We wash our clothes daily in a special sink with a heavy soap and hang them to dry on the roof. We have no rugs or vacuum cleaners, so we sweep and mop the floors every day.
It is constant, physically-demanding work just taking care of this family's basic needs, but there is something particularly gratifying in each day's accomplishments. Perhaps it will be the little things that will leave the lasting impressions on us.
To find our home, we went to the Spaniards. We knocked on doors and talked to little old women dressed in black and men with berets and cigarettes. tIn an afternoon, we were able to find the kind of arrangement we wanted, and at a price cheaper than many of the rates we had been quoted.
It has been gratifying to discover that the Spaniards seem to truley love children. When Bob hauls Cary around in the backpack (most Spaniards carry their very small children in their arms), heads turn and voices exclaim.
He has been a good-luck charm, something that sets us apart from the hordes of older and well-to-do northern Europeans who flock to the villas at this time of year. He has been our entree to the Spanish people; they approach us in the streets and stores to admire him.
We must eventually come home. But home will not be Washington, in spite of the years we have spent there. We both graduated from area high schools; we have both worked for the federal government, Bob as a technical writer for the Nuclear Regulatory Commission.
The years, the friends, the jobs are not enough. The people move in, the people move out. The cost of living, at last glance, was just about the highest in the nation. Home prices seem to go up daily.
We will not return to the Washington suburbs and the cul-de-sac of the dual-income life style. The luxury of spending our days together here as a complete family is becoming something we hope not to have to do without again.
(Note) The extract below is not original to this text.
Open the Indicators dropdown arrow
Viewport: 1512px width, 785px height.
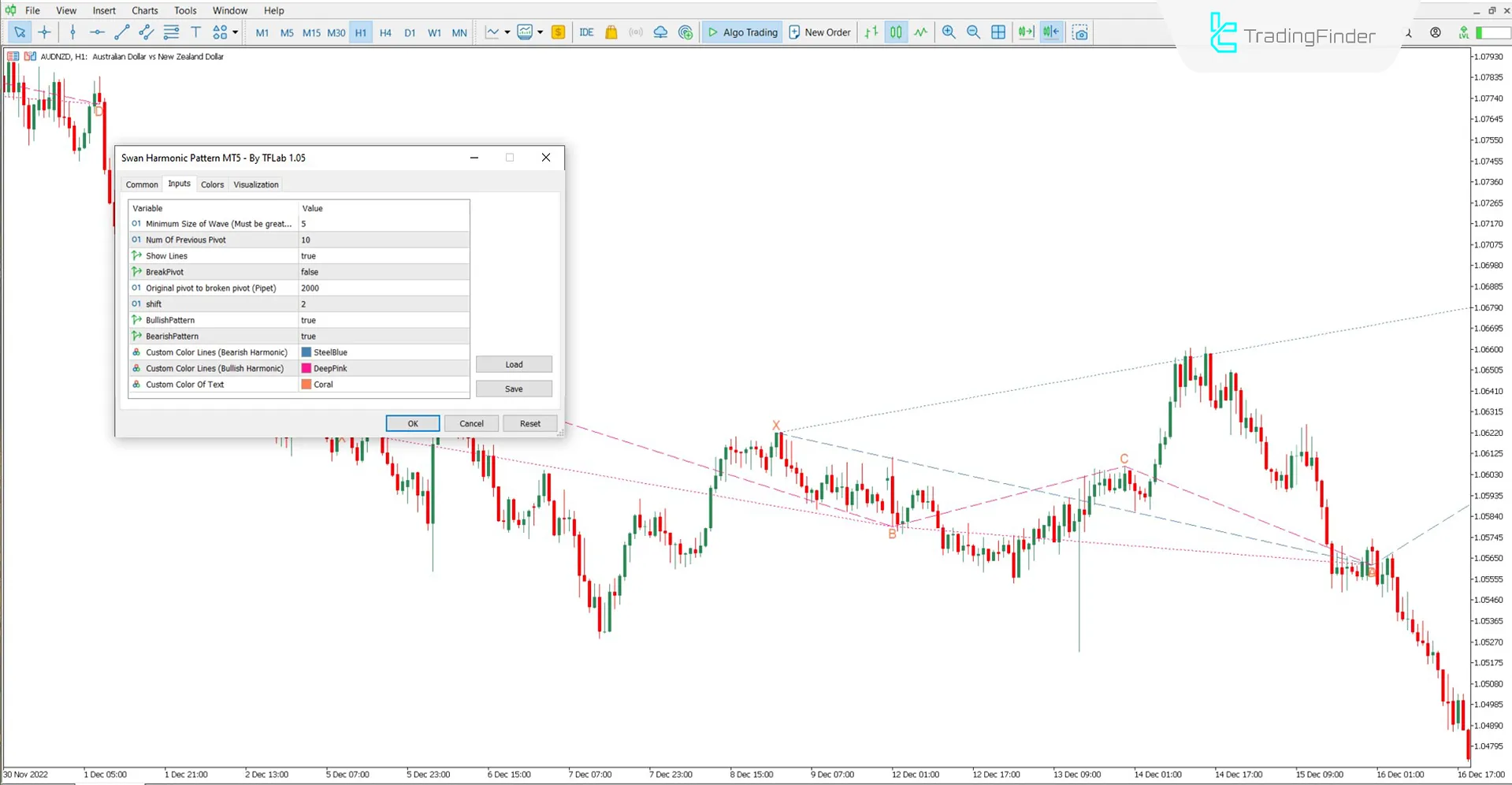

We will have to live less expensively. With luck, we will be able to find part-time jobs and a place to live in a small community. We want a town with a main street and a couple of movie theaters. We want our children to be able to say with pride and a sense of tradition that they hail from a specific area. t
There are few Americans here, and American concerns are seldom discussed. We still wait for news of the hostages in Iran; election news filters through the foreign press; economic news worsens. There is something refreshing, however, in escaping the constant assault of information to which we are subjected at home.
For Walter Cronkite, we substitute the idle evening drone of kids, dogs and cars in the street of our small neighborhood. We occasionally buy the International Herald Tribune.
But we are beginning to feel that slight hunger for things American, and that's good.
Meanwhile, it is a delight to wake up to the bright blue sky over a bluer Mediterranean, to eat breakfast croissants baked only hours before, and to leisurely compose the day's shopping list.
We've done it. Close to the edge of living, the days glide by like sea birds, one at a time.